## [Recorded data]
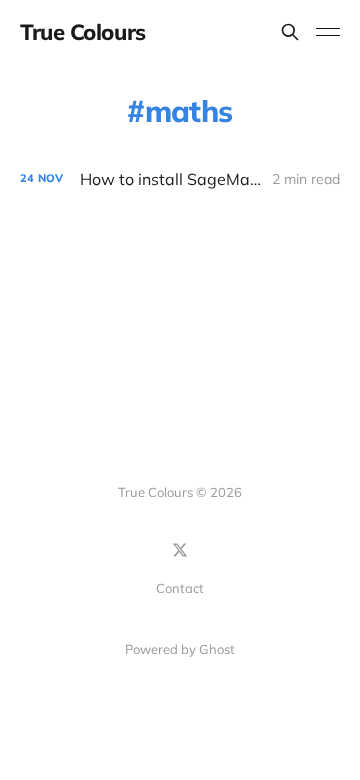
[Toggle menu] (328, 32)
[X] (180, 550)
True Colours (83, 32)
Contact (180, 588)
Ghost (217, 649)
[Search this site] (290, 32)
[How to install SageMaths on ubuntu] (180, 179)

## [Assigned task]
Copy all of the entries verbatim, leaving out any pictures they contain.

## [Answer box]
[Toggle menu] (328, 32)
[X] (180, 550)
True Colours (83, 32)
Contact (180, 588)
Ghost (217, 649)
[Search this site] (290, 32)
[How to install SageMaths on ubuntu] (180, 179)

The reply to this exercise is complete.